W hen they see children giving a hard time to their mothers, being rude or poring over books that they are not supposed to, grandmothers will usually try to lure them away with stories. Ive a nice tale for you all about a demon (or an old woman and her daughter-in-law, or how the young princess outsmarted the dacoits and married a prince), come and hear it, they say, and the marauding hordes drop whatever unmentionable activities they were involved in, to nuzzle close to the storytellers.
Most of the traditional tales that follow will run along predictable lines and are hugely biased in favour of mothers.
Good sons, for example, are those who live with the mother and go out each morning and bring back money and food and gold no matter how the baddies scheme and thwart them. The bad sons, on the other hand, are slothful, listen only to their scheming wives and neglect or throw out their old mother and/or father (mostly the former) and live to regret it. Once they realize the folly of their ways, all is forgiven and everyone lives happily ever after.
Tales about good and bad daughters similarly applaud the humble and obedient among them and run down the older and boastful. Being submissive and diffident, they are also frequently bullied and occasionally banished to a forest where they undergo many tribulations while the bad ones corner parental love and goodies. At the end, however, the Good One is accepted back into the fold and the bad ones are punished.
Jaise unkey din bahurey vaisey sabke bahurein, (may everyones days take a turn for the better like theirs) used to be my grandmothers favourite last line. The inescapable moral that all of us younger and much-bullied ugly ducklings longed to hear was that no matter what tribulations they face, the meek do matter and shall inherit the earth. So there! Another important fixture in womens stories is the mama (mothers brother). He pops up routinely in tales and lullabies as a superman everywhere in India. It figures. Like Ruth in the Bible, most Indian women after marriage go through phases when they feel utterly lonely, unloved and disinherited, and long to see members of their natal family.
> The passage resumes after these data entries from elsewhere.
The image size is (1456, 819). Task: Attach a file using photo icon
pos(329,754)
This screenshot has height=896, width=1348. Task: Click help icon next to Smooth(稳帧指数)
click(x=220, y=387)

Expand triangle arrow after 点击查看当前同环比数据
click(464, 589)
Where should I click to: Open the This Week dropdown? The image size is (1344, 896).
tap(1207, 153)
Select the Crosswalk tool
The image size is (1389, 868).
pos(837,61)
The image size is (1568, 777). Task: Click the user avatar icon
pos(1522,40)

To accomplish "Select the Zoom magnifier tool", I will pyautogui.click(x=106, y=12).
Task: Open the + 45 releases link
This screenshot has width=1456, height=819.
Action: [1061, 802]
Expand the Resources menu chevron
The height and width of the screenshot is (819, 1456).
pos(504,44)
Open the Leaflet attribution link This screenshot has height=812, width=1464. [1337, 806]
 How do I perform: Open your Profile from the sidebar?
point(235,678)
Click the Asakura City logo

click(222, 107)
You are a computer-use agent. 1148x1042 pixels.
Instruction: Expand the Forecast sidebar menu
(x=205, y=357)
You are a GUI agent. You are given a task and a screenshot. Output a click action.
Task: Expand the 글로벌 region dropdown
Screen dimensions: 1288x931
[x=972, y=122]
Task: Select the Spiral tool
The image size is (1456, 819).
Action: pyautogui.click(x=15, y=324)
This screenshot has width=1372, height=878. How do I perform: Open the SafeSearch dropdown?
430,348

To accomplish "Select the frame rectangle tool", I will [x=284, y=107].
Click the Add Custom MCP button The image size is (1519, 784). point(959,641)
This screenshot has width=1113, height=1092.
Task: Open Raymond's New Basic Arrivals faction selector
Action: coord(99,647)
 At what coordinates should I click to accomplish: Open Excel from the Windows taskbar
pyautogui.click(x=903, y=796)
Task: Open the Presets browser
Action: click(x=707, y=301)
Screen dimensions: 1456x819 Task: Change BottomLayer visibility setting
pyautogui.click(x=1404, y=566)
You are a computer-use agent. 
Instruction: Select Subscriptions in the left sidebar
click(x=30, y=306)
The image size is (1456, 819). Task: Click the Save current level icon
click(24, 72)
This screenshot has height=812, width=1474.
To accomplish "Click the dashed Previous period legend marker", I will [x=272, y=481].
Since sisters, too, are mostly married away and mothers, given their lack of personal resources and household duties, are housebound, it is to men from their natal families that women look for succour and occasional rescue from the tedium in the father-in-laws house. So from Bengal to Punjab, we find women spin tales for their children about visits to Nanis house and the fun that they bring.
As the visiting brother in the tales, Mama is a veritable Santa who comes laden with gifts and invites the married sister and her offspring for family functions and loads her with gifts when she goes back. No wonder in the stories the moon is Chanda Mama, the old woman within the moon is Nani and friendly animals that escort lost children are also Siyar (fox) Mama or Sher (Lion) Mama. Mamas visits are so important that afternoon story sessions are curtailed on the plea that if one is told stories in the afternoon, the Mama will lose his way to the house.
Most of us may not have realized that in telling these tales the storytellers are reinventing their cloistered lives and giving the weak and the disinherited a space of their own.
As young brides all of them have had to leave their natal family and almost overnight they have been transformed from young and carefree daughters into meek daughters-inlaw treated as outsiders for quite some time. As storytellers they seek to recount and repeat the subtleties of the power play and the loss and regaining of power as they have experienced it and their mothers before them. In that sense our grandmothers are all witnesses turned historians. And this is why they flag little moral messages for the children at the end of each tale.
For boys, it is usually that they must be good providers and take good care of their mother. For girls, that being aggressive and loud gets you nowhere, being humble and affectionate bails you out eventually. Humility may seem a less attractive choice in the age of feminism but in the collective experience of women, the meek are better survivors and the non-combative ones usually live happily ever after.
Now that I am a grandmother myself, tales that I heard from countless women in the family seem so different from the grand epics about conquest, serfdom, wars and treaties that men have created and handed down to us as history.
The world of these seemingly simple tales of women is rooted in the real emotions mankind has felt since it came into being. But it is also an alternative world with its own ideology. It tells children that they are important and have serious obligations towards grown-ups, in particular the self-effacing mothers. That language is not just for logical communication. It is also for indulging in horseplay, for speaking in rhymes and for hiding and unlocking delicious secrets. And, finally, that grown-ups can sometimes be remarkably obtuse and absurd and it is, therefore, all right to laugh at their follies as a big joke.